Items listed in a dataset
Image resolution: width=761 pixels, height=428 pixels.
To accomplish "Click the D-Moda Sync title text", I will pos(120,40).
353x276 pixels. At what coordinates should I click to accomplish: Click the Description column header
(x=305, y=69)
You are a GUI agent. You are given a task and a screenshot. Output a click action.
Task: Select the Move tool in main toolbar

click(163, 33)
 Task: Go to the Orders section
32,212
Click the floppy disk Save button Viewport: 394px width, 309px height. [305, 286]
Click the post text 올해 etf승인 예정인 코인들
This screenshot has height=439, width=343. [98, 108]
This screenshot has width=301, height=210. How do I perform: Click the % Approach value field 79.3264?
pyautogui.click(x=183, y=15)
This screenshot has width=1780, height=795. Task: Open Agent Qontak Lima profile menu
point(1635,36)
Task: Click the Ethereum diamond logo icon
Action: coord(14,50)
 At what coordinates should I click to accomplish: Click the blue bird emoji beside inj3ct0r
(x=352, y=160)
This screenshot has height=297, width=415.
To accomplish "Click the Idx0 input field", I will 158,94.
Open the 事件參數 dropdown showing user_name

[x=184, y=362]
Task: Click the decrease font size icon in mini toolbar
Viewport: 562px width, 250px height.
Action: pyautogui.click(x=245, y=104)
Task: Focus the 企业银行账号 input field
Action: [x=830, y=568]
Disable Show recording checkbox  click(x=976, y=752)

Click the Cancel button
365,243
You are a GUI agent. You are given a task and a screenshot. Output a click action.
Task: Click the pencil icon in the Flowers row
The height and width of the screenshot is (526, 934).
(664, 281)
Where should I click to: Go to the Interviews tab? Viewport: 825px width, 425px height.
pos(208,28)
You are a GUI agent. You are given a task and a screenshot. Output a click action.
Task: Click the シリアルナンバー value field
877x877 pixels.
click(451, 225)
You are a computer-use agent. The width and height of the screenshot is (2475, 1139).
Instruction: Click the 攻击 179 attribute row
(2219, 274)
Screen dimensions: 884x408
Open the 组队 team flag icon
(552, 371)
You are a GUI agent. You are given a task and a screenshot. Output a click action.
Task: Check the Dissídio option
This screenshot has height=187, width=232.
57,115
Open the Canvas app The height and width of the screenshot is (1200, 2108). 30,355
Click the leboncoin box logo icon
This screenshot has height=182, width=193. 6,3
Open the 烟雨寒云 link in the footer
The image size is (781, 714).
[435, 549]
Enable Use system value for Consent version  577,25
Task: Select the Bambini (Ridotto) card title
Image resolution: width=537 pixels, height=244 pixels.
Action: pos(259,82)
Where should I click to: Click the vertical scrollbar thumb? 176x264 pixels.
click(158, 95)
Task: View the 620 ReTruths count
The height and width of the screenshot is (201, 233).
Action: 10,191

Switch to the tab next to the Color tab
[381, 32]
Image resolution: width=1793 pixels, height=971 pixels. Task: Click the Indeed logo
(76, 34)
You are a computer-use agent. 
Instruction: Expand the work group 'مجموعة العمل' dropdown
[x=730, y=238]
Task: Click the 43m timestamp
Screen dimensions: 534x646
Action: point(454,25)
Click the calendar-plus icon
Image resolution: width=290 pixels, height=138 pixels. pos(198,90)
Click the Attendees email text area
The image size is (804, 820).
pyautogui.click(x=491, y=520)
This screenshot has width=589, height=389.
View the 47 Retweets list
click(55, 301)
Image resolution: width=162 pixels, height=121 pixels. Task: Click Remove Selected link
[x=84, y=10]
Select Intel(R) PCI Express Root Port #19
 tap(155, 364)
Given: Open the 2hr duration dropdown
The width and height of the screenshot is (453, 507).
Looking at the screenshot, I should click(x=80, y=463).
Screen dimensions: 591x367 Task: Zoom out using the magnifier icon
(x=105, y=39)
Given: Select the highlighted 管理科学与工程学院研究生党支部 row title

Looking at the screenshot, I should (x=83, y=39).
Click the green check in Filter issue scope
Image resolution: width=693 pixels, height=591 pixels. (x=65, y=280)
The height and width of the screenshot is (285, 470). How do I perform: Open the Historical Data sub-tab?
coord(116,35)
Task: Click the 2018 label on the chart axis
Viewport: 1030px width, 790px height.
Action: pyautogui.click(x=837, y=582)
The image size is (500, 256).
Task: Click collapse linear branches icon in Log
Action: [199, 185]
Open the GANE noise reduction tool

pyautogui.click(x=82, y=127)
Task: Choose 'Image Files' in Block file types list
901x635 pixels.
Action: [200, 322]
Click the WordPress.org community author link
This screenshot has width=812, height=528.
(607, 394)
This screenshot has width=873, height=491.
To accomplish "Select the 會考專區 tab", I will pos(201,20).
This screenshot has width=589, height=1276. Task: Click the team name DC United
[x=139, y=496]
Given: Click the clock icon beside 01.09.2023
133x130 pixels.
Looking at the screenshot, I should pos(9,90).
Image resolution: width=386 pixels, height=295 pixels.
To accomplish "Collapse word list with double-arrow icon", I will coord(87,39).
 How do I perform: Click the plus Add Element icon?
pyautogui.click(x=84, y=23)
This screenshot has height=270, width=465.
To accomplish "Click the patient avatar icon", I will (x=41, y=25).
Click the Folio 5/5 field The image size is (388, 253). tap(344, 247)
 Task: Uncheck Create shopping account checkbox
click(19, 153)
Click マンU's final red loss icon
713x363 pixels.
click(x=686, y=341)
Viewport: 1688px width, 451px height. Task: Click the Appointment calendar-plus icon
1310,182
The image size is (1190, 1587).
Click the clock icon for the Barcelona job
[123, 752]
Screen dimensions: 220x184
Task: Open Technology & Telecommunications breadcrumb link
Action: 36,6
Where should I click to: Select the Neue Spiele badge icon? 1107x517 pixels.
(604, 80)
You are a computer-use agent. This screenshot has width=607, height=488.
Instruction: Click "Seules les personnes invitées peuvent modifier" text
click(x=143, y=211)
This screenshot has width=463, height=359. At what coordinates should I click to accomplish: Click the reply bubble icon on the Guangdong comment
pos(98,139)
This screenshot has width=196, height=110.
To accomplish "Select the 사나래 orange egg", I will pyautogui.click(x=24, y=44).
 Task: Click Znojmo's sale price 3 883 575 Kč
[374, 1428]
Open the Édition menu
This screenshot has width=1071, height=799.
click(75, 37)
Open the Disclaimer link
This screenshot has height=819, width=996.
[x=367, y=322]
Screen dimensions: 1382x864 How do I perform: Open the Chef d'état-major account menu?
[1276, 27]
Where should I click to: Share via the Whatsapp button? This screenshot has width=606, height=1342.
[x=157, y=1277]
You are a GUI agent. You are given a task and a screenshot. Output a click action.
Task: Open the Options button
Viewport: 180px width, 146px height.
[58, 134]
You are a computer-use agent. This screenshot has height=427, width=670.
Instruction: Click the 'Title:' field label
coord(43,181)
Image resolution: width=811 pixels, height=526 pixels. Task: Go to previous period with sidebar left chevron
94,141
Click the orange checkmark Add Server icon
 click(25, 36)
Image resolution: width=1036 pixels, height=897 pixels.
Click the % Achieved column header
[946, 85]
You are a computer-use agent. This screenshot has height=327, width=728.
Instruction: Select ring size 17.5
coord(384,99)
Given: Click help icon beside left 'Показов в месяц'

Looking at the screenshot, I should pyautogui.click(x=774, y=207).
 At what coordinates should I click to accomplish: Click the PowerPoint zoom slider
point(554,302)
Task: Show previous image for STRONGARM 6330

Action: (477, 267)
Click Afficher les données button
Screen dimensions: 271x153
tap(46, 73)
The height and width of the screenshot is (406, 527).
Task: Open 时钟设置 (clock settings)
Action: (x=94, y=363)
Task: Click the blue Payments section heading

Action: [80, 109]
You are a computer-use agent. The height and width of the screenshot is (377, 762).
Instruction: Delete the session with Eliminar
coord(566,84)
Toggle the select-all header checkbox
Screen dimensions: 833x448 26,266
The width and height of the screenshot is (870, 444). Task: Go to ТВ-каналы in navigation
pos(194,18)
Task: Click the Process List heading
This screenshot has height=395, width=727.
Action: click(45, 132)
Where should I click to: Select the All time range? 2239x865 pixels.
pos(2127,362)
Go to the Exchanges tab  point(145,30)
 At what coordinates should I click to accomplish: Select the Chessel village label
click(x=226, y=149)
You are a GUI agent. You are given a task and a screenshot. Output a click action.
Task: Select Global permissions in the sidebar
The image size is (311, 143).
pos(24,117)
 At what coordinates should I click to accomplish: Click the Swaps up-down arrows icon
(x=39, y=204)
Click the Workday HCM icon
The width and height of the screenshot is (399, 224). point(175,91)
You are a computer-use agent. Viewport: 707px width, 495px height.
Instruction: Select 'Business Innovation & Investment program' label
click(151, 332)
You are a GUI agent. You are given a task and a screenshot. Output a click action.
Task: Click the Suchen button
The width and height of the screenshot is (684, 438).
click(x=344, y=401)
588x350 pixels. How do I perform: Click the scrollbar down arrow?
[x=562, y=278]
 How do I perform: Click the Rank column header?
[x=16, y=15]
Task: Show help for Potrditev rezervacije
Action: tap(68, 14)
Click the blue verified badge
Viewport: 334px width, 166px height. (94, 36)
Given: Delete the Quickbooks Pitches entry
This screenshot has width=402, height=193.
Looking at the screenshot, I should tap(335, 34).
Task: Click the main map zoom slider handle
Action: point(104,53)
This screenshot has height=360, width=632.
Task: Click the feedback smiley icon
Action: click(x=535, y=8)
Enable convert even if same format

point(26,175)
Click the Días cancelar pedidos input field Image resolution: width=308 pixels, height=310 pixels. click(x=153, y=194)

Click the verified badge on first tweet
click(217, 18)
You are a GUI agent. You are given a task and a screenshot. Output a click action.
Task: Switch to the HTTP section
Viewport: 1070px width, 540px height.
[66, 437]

- _EXERCISE_:
Check the lines above and copy each one that includes "computer".

- _ANSWER TO THE PROBLEM_:
You are a computer-use agent. The width and height of the screenshot is (2475, 1139).
You are a computer-use agent. 
You are a computer-use agent. This screenshot has width=607, height=488.
You are a computer-use agent. This screenshot has height=427, width=670.
You are a computer-use agent. This screenshot has height=327, width=728.
You are a computer-use agent. The height and width of the screenshot is (377, 762).
You are a computer-use agent. Viewport: 707px width, 495px height.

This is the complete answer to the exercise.